_Exercise A_. In the newsletter article on Google Ads Quality Score, how much per click was Andrew's competitor offering?

_Text to read_.
The Power of Google Ads Quality Score and Being Relevant

The Power of Google Ads Quality Score and Being Relevant

Bird's Eye Views

A newsletter dedicated to getting your business found on Google

Google Ads Quality Score measures your relevance on a one to ten scale. Ignoring it can be a costly mistake. Andrew, one of my customers learned that the hard way.

Google Ads Quality Score has many inputs

More Money but No Relevance

The first time Andrew called me; he was frustrated with his Google Ads Account. There were few clicks, and no sales. Every time he did a search, he found his ad near the bottom of the Google listings.

Andrew claimed he had raised his click bid to from $2 to $5, but never got near the top of the listings. Then his real frustration came out. “I don’t know what’s wrong with Google, I’m offering $5 bucks a click and my competitor (a friend of Andrew’s) is only offering $3 a click.” Exacerbated, he added, “He’s always at the top of the page, and I’m at the bottom. I’m willing to pay more!”

By now I was knowingly nodding my head; Andrew had forgotten about Relevancy—one of the most important components of Google Ads.

The Real Value of Relevance

Relevance is the usefulness of your ad relative to the user’s search. Andrew’s ad was very general, while his competitor’s ad mentioned the product users were searching for and provided key differentiating features and a call to action.

When it comes to relevance, remember that Google only gets paid when your ad is clicked. So, if 100 people see your ad but no one clicks, Google won’t make a cent.

Simply put, the competitor’s ad was more relevant than Andrew’s ad, so Google believed it would get more clicks if it were higher in the listings. More relevant ads will often find themselves above higher paying competitive ads because more clicks mean more money for Google.

Google Ads Quality Score

To help guide us toward more relevant ads, Google provides us with a ‘Quality Score’ for each of our keywords. The Quality Score is Google’s opinion on how well your keyword matches what’s in your ad and what’s on your landing page. You’re given a one to ten rating, 1 meaning poor quality and 10 meaning very high quality.

_Exercise B_. In the rows, copy everything from the line containing "Screen dimensions: 1056x594" down to the line containing "The image size is (780, 749). [153, 201]", with both of those lines included.

_Material provided_.
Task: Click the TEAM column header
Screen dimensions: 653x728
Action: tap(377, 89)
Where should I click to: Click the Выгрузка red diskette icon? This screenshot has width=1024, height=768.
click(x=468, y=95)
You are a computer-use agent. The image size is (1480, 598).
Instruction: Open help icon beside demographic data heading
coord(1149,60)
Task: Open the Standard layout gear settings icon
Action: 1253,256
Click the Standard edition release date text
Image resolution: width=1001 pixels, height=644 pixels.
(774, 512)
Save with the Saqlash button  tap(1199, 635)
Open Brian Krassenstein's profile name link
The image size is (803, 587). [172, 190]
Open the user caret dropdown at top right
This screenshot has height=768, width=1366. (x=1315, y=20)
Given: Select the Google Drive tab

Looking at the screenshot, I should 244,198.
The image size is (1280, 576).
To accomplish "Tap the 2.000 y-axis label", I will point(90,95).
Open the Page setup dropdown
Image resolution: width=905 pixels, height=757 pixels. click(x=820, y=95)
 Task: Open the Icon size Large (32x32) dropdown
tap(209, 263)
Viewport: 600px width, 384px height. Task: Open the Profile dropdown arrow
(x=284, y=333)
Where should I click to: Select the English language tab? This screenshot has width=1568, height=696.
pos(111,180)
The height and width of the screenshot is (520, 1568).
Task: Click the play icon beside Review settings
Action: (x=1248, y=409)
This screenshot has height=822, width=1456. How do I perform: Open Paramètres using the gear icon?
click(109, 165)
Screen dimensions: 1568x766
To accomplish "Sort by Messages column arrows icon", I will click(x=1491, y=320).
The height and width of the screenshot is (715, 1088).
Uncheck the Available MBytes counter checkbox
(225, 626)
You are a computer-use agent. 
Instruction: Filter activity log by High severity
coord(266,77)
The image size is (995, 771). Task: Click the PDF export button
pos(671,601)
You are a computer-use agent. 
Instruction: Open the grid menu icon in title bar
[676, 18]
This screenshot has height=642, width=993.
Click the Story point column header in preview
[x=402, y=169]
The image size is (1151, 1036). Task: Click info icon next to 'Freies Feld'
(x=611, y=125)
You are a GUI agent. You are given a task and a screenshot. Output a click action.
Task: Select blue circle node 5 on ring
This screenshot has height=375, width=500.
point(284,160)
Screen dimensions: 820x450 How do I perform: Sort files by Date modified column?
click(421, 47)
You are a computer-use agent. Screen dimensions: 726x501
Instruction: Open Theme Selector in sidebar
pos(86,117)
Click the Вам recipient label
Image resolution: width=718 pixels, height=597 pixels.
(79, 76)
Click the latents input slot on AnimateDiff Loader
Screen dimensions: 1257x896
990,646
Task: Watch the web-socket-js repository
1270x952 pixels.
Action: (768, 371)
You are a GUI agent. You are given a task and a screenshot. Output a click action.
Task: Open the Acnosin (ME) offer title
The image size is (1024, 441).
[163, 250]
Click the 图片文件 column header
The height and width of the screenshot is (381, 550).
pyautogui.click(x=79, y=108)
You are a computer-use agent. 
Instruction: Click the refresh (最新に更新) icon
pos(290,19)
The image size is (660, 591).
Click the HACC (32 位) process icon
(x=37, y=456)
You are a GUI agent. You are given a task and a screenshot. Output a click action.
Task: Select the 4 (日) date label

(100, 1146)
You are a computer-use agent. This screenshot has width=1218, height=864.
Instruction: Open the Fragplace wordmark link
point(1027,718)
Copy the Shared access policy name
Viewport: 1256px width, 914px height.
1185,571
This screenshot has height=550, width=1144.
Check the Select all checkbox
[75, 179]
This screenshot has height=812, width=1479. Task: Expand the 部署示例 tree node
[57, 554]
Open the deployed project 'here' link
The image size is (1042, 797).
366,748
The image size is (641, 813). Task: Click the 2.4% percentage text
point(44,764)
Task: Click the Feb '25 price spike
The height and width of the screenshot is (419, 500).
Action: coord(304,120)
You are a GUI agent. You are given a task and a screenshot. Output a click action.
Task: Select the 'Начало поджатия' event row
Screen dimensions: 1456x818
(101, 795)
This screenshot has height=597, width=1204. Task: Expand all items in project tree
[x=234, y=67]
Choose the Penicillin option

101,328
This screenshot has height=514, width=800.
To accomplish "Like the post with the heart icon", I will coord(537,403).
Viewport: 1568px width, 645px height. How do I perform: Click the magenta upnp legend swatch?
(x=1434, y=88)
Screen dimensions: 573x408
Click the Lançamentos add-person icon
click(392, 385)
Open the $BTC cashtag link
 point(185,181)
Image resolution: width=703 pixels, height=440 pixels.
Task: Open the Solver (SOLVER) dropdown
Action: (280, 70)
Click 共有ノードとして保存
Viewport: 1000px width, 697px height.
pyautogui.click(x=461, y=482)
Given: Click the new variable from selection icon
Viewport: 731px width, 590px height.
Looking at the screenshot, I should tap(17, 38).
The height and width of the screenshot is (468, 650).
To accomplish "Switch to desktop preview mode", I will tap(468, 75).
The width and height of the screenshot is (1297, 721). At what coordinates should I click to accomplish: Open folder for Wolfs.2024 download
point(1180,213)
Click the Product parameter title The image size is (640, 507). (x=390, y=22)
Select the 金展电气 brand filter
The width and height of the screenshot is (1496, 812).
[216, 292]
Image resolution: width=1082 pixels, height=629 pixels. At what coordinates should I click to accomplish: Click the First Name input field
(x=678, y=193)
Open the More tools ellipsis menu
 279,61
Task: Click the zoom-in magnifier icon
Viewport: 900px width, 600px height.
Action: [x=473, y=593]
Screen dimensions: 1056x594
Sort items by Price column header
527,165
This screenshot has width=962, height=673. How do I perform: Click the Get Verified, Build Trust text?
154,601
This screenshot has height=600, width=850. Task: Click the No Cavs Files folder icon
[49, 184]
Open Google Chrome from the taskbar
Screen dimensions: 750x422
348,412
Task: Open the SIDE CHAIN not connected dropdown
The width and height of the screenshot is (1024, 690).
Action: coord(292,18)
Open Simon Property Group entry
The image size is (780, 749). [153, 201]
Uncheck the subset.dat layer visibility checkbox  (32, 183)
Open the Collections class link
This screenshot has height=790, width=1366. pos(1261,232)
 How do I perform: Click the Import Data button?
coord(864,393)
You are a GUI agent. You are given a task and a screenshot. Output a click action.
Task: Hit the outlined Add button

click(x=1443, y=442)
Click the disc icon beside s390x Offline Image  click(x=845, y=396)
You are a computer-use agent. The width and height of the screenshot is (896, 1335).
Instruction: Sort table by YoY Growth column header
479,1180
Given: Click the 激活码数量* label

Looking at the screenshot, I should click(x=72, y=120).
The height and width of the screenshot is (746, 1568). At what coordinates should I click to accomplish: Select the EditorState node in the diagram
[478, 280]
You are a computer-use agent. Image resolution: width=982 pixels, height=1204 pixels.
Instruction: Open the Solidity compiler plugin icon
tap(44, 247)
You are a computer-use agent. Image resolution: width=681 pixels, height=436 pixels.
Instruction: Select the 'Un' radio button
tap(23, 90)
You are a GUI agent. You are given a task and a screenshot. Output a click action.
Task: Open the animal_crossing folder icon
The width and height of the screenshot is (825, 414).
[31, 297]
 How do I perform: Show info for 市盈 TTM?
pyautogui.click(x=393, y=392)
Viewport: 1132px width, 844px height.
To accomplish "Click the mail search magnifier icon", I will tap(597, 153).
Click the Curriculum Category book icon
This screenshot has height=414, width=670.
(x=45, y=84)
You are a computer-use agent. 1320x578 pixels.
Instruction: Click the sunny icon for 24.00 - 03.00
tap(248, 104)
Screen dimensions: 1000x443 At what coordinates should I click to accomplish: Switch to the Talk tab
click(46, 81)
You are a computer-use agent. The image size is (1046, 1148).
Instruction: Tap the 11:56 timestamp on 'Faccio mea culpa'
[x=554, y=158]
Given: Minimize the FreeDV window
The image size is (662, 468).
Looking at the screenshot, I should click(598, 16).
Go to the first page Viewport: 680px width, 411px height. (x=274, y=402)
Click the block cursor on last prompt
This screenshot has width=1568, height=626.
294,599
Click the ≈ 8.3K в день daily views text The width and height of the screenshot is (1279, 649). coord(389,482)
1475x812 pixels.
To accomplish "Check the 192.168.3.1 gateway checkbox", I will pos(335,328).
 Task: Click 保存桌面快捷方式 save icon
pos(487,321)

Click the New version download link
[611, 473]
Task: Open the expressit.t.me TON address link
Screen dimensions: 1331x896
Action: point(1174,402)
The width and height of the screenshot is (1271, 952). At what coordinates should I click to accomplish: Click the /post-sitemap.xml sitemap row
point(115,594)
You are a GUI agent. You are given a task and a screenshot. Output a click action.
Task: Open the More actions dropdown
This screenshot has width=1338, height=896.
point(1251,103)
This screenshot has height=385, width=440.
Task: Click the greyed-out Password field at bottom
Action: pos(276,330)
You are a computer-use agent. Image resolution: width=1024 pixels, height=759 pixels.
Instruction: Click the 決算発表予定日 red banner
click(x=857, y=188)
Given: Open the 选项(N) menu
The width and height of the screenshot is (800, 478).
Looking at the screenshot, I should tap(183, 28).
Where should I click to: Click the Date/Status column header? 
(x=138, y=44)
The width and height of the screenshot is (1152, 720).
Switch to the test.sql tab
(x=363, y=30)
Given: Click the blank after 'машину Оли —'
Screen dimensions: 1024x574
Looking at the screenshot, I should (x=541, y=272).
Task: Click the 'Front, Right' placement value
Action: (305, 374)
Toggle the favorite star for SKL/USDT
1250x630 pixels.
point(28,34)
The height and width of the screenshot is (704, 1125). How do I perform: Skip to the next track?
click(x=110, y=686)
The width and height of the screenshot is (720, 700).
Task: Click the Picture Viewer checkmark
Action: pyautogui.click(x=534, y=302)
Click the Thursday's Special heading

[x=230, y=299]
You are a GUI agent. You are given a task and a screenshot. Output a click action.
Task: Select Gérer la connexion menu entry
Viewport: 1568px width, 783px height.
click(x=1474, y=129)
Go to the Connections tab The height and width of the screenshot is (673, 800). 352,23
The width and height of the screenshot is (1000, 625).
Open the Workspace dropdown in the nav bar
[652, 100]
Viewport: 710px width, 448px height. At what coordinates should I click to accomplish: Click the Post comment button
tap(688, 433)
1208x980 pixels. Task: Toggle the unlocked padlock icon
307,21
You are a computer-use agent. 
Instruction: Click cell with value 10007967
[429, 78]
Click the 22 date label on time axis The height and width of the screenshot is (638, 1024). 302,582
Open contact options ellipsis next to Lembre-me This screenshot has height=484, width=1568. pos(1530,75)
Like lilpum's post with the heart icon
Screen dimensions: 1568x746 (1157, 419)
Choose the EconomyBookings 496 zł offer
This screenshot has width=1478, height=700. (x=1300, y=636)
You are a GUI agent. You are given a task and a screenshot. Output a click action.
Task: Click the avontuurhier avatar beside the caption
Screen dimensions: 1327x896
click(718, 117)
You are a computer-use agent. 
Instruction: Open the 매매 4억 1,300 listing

_Worked answer A_. $3 a click.

_Worked answer B_.
Screen dimensions: 1056x594
Sort items by Price column header
527,165
This screenshot has width=962, height=673. How do I perform: Click the Get Verified, Build Trust text?
154,601
This screenshot has height=600, width=850. Task: Click the No Cavs Files folder icon
[49, 184]
Open Google Chrome from the taskbar
Screen dimensions: 750x422
348,412
Task: Open the SIDE CHAIN not connected dropdown
The width and height of the screenshot is (1024, 690).
Action: coord(292,18)
Open Simon Property Group entry
The image size is (780, 749). [153, 201]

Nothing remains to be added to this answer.